A Blupete Biography Page

Cobbettian Quotes & Views, A Supplement To
William Cobbett

§"Cranberries, the finest fruit for tarts that ever grew, are bought for about a dollar a bushel, and they will keep for five months." (Resid. U.S.)
§"The foul, the stinking, the carrion baseness, of the fellows that call themselves country gentlemen." (Rur. Rides.)
§"The man therefore who purchases on trust [credit] not only pays for the trust, but he also pays his due share of what the tradesman loses by trust." (Adv. Yng. Man.)

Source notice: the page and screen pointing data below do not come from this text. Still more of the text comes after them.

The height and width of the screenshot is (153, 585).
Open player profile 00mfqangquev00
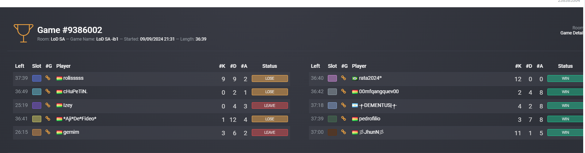379,91
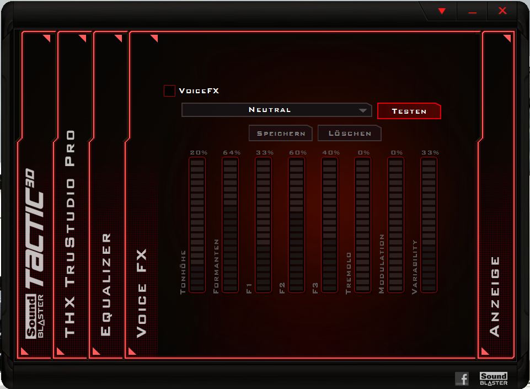This screenshot has height=389, width=530.
Task: Click the Sound Blaster logo bottom right
Action: [493, 379]
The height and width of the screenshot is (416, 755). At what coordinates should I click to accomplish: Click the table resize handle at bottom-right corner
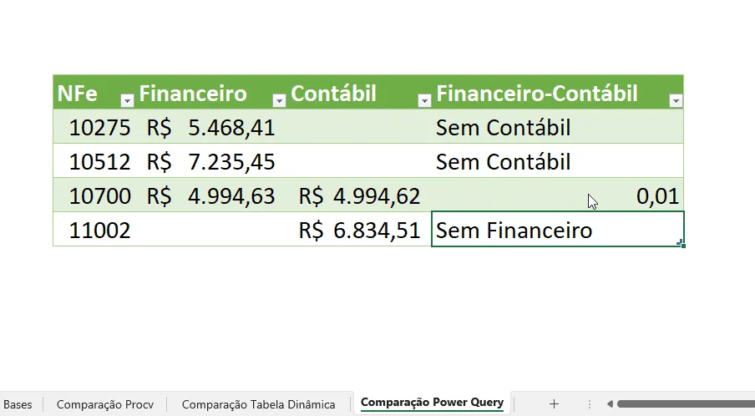pyautogui.click(x=681, y=242)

§Cobbett's view, back then, was that children would be better off learning from their parents. The main thing that children learn when cooped up in a school is laziness. He was also against a general tax on all to support those who were headed in any profession that required book learning. Why, I suppose, should the poor be made to pay so the children of the rich might be educated. Cobbett was of the general view that what the poor family needed was more bread, bacon and beer. (See Spater, vol.2, pp.540-1.)
§"Faction and favouritism are the high roads to power." (Pol. Reg. XIV.)
§"The out party proposed to pass a law [etc.]. The in party said that such a law was unnecessary." (Pol. Reg. XXXII.)
§"Public property is never so well taken care of as private property; and this, too, on the maxim, that that which is every body's business is nobody's business." (Advice to Young Men.)
§"[Health will be secured] by early-rising, exercise, sobriety, and abstemiousness as to food." (See Spater, vol.1, p.94.) Cobbett, it should be noted, "never used sugar, coffee, or rum because they were the produce of slavery." (See Spater, vol.1, p.205.)
§"What of Excise Laws and Custom Laws and Combination Laws and Libel Laws, a human being scarcely knows what he dares do or say." (Cott. Econ.)
§"Love is a great leveller; a perfect Radical." (Weekly Reg. 30 Mar. 779.)
§"Every insolvent blames a solvent, that will not lend him money." (Rur. Rides.)
Money, Paper:-
§A sizable portion of government expenditure was attributable to maintaining the debt that was particularly high coming out of the Napoleonic wars, circa 1815. That a third of the collected taxes was used to serve the national debt was a situation which Cobbett abhorred.
§"Industrious and care-taking creatures reduced to beggary by bank-paper." (Rur. Rides.)
§"The desolating and damnable system of paper-money." (Rur. Rides.)
§"To put an end to the gains of the paper-money people." (Rur. Rides.)
§"It is boundless joy to me, to contemplate this infernal system [of paper-money] in its hour of wreck: swag here; crack there: scroop this way: souse that way." (Rur. Rides.)
Nova Scotia:-
§"When in New Brunswick I saw the great wild grey cat, which is there called a Lucifee." (Rur. Rides.)
§"A rascally heap of sand and rock, and swamp, called Prince Edward's Island." (Rur. Rides.)
§"Reformers, not so well able to express as to think, would have had an answer to all questions relating to their views." (Pol. Reg. XXXIII.)
§"It was fashion alone that cause people to applaud "under the name of Shakespeare, what they would hoot off the stage in a moment, if it came forth under any other name." (See Spater, vol.2, p.538.)
§"The immense sums, thus pinched from the millions, and put into the hands of thousands." (Weekly Reg. 13 Apr. 69.)
§"Dens of Dunces." Cobbett claimed that such institutions were the mortal enemies of youth, destroyers of time and talent and detrimental to the independence of mind in political matters. (See Spater, vol.2, p.539.)
§"I defy the Attorney General, and even the Devil himself, to produce from my writings any one essay, which is not written in the spirit of peace." (Wks. XXXII.)